Ello obligó a los astrónomos a diseñar modelos basados en la intensidad global de la región central, integrando datos obtenidos en diferentes rangos del espectro luminoso. Para el análisis, “tuvieron que obtener la intensidad total de la región interior de la galaxia en un amplio rango de longitudes de onda y luego alimentar esos datos a los modelos”, señaló López-Rodríguez.
La clave radica en el concepto de interferometría, una técnica que permite a varios espejos o antenas funcionar como un solo telescopio virtual, aumentando la resolución relativa. En el caso del Webb, el interferómetro convierte su óptica en un conjunto de telescopios más pequeños, al utilizar una máscara formada por siete diminutos orificios hexagonales.
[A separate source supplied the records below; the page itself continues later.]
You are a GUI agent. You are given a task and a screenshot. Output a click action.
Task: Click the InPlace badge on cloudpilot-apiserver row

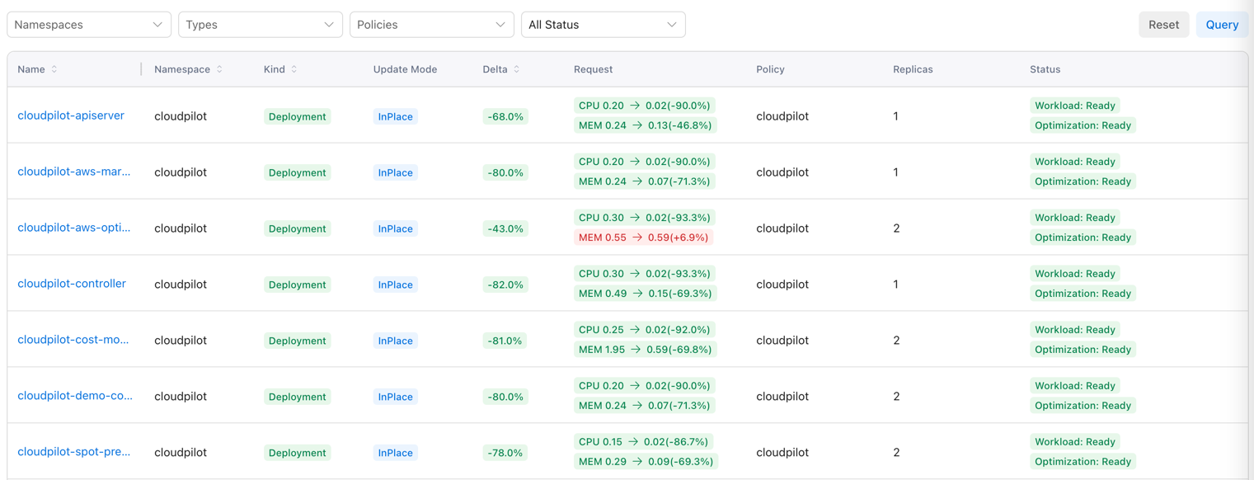(x=395, y=116)
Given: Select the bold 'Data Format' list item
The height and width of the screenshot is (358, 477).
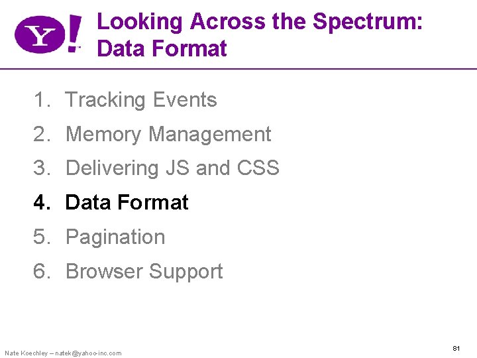Looking at the screenshot, I should [127, 203].
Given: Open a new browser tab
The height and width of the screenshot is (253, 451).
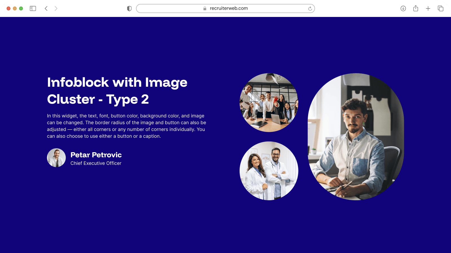Looking at the screenshot, I should coord(428,8).
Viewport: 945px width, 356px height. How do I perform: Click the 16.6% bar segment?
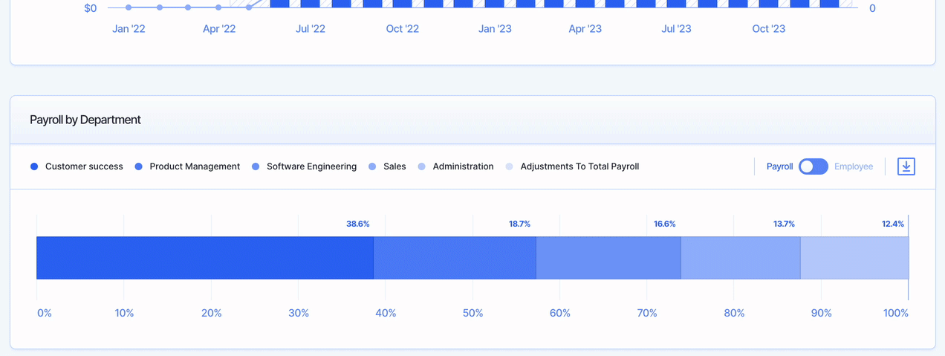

El grupo de astrofísicos recopiló datos libres de artefactos comparando las observaciones del Webb con las obtenidas previamente por otros telescopios. Gracias a esta validación cruzada, se logró la primera observación extragaláctica realizada con un interferómetro infrarrojo en el espacio. La consecuencia, según Julien Girard, científico del Instituto de Ciencia del Telescopio Espacial y también coautor, es revolucionaria: “Es la primera vez que se utiliza un modo de alto contraste del telescopio Webb para observar una fuente extragaláctica”.
El impacto en la comprensión de agujeros negros supermasivos va más allá de la galaxia Circinus. Las diferencias de luminosidad intrínseca en los discos de acreción entre galaxias pueden modificar la proporción de energía emitida por el toroide respecto a la producida por los flujos de salida.
El estudio abre la puerta a extender la metodología a otros miles de agujeros negros activos del universo observable. El Webb permite, de este modo, probar la técnica en núcleos galácticos cuyo brillo sea suficiente para beneficiarse del modo de interferometría. La elaboración de un catálogo detallado de emisiones en diversas galaxias se perfila como un objetivo inmediato para determinar si el comportamiento de Circinus representa una excepción o un patrón generalizado.
Los resultados, facilitados por una visión inédita proporcionada por el Webb y validados con imágenes complementarias del Telescopio Espacial Hubble, ofrecen no solo la imagen más nítida lograda hasta la fecha del entorno de un agujero negro, sino también un marco de análisis robusto aplicable a toda la astrofísica contemporánea de núcleos galácticos activos.
El equipo espera que este avance inspire a otros astrónomos. Girard afirmó: “Esperamos que nuestro trabajo inspire a otros astrónomos a utilizar el modo Interferómetro de Enmascaramiento de Apertura para estudiar estructuras polvorientas débiles, pero relativamente pequeñas, en la proximidad de cualquier objeto brillante”.